I have to change the station. The next two are just as bad. I’d quote them if sdmb wasn’t so frightened of being persecuted for posting lyrics - even though there’s hundreds of lyrics sites, and it’s one of the oldest things on the web.

I know a song that’ll get on your nerves, get on your nerves, get on your nerves…get on your nerves, get on your nerves…Oh I know a song that 'll get on your nerves…get on ,get on your nerves.

Are you sure you aren’t thinking of “Yes IIIIIIII’m gonna love you/Til the stars fall from the sky/For you and I!”

'Cause that’s The Doors, and it has always annoyed the fuck out of me.
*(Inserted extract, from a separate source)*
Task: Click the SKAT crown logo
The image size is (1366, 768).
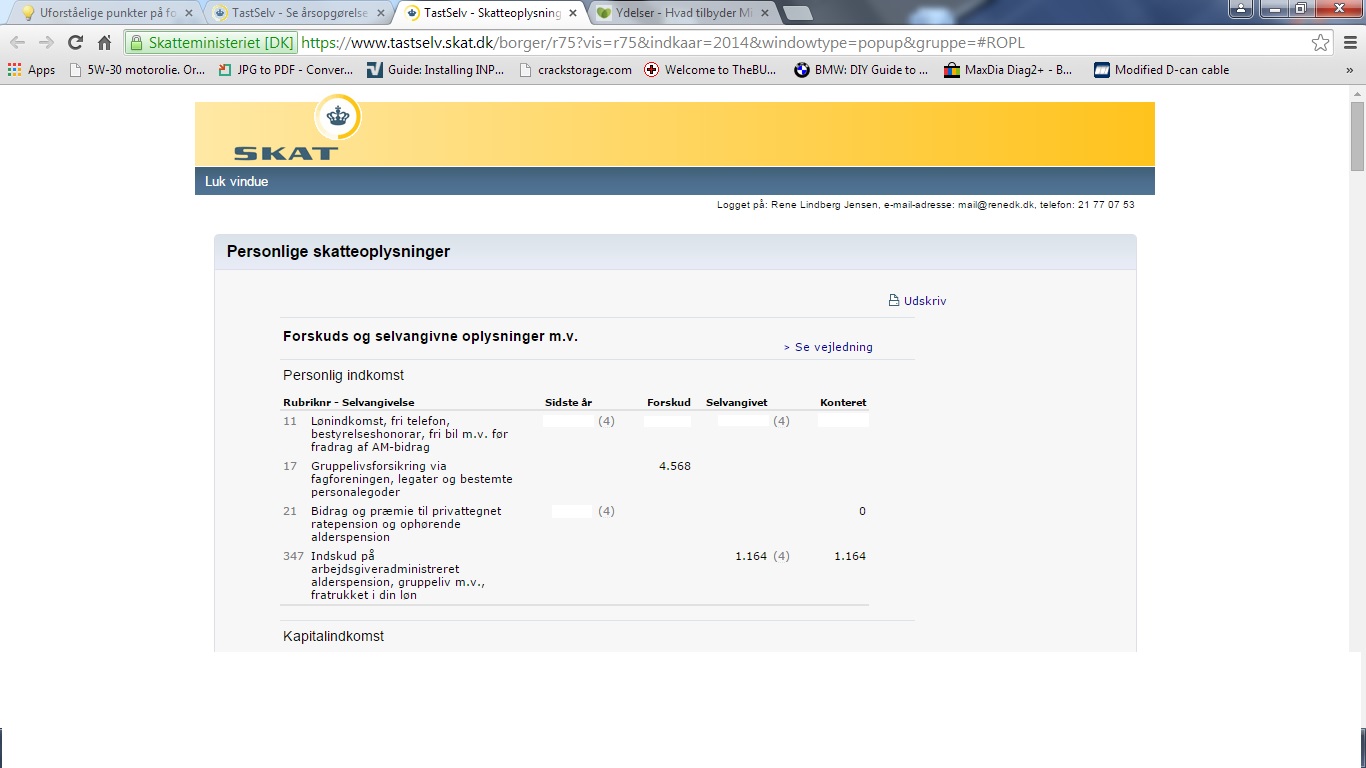Action: tap(337, 120)
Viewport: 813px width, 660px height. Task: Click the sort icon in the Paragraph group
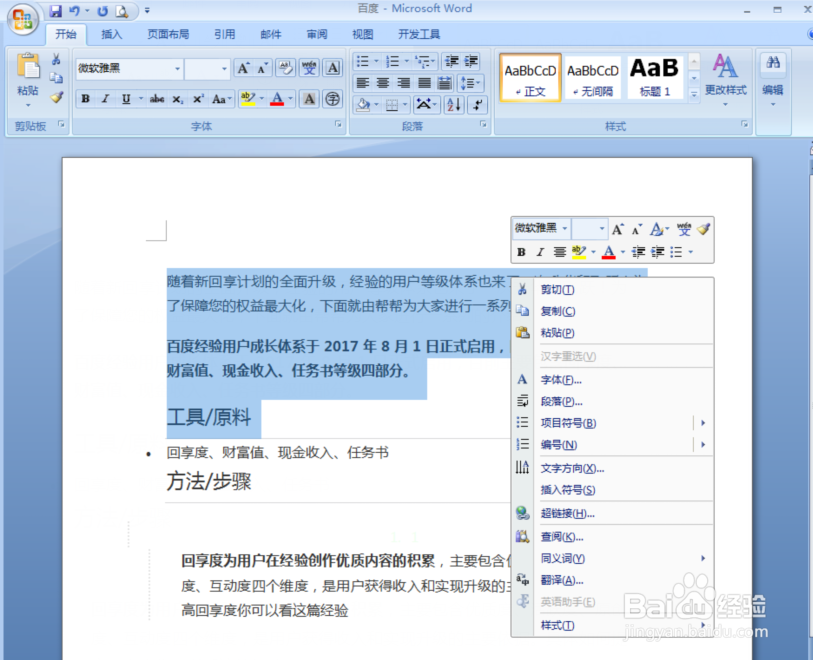[x=453, y=105]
Many of the songs here don’t seem lazy, instead they seem to be relying on repetition to create an effect. The thread title made me think of a specific type of lyric, and two posts so far have made me cringe the same way I cringe when I hear the actual songs:

That’s not to dismiss other songs, I may just be less familiar with them.

Meanwhile, Juliana Hatfield has a remarkable genius for bad rhymes.
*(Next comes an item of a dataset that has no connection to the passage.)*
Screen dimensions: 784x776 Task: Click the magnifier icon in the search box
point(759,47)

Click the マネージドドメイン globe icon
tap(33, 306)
She lets her ladder down for those who really shine/I tried to scale it, but to me she’s blind/So I lit a firecracker, went off in my eye.

Really? A firecracker?

No, no, no.

When The Doors do it, it’s poetic license!

Don’t diss my Doors!

Paula Cole, “I Don’t Want To Wait:”

So open up your morning light,
And say a little prayer for I.

W.T.F?

Kesha (though I doubt she wrote it herself):

“And no you don’t wanna mess with us,
Got Jesus on my neck-uh-luss-uss-uss*”

A little funny in the context of yet another life-is-all-about-drinking-and-parties song, but still lazy.

*necklace

Is it “Nobody But Me” by the Human Beinz?

*No no no no no no no no no
No no no no no no no no
No no no no no no no no
No no no no no

Nobody can do
The shing-a-ling
Like I do*

… and so forth. I dig that song! Double for “Surfin’ Bird.” I don’t mind repetitive and/or nonsensical lyrics if the song is cool.
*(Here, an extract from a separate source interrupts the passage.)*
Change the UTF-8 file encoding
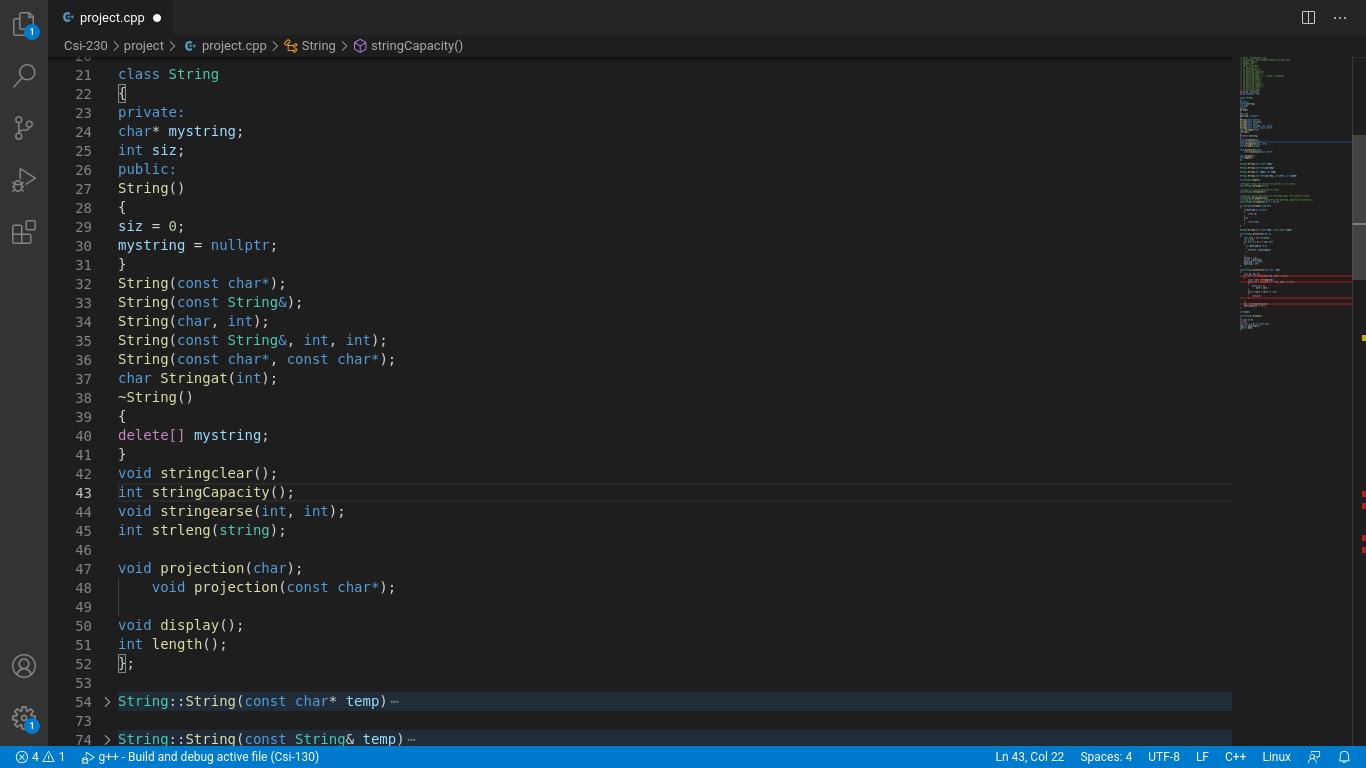(x=1163, y=756)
It’s the earnest attempts at profundity which fail spectacularly that deserve our scorn:

We had joy
We had fun
We had seasons in the sun;
But the stars we could reach
Were just star-fish on the beach.

Specifying a fourth item would not have meant the same thing. “There were plants and birds and rocks and lizards,” say, would tell us that he saw those four things, and that’s all. As it is, the line should be understood to say “plants and birds and rocks and [other] things [like that].” It’s another way of saying “et cetera” (which the Turtles got in trouble for on this thread, despite the fact that their use of the word is an obvious joke). The line is meant to suggest a wide variety of “things” inhabiting the desert, emphasized by the next line, which adds to the list, as if the singer just couldn’t just leave it at “and things.” “The heat was hot” is a great line, too. Whaddaya want–“The heat was 99 degrees Fahrenheit”? The heat was hot, man.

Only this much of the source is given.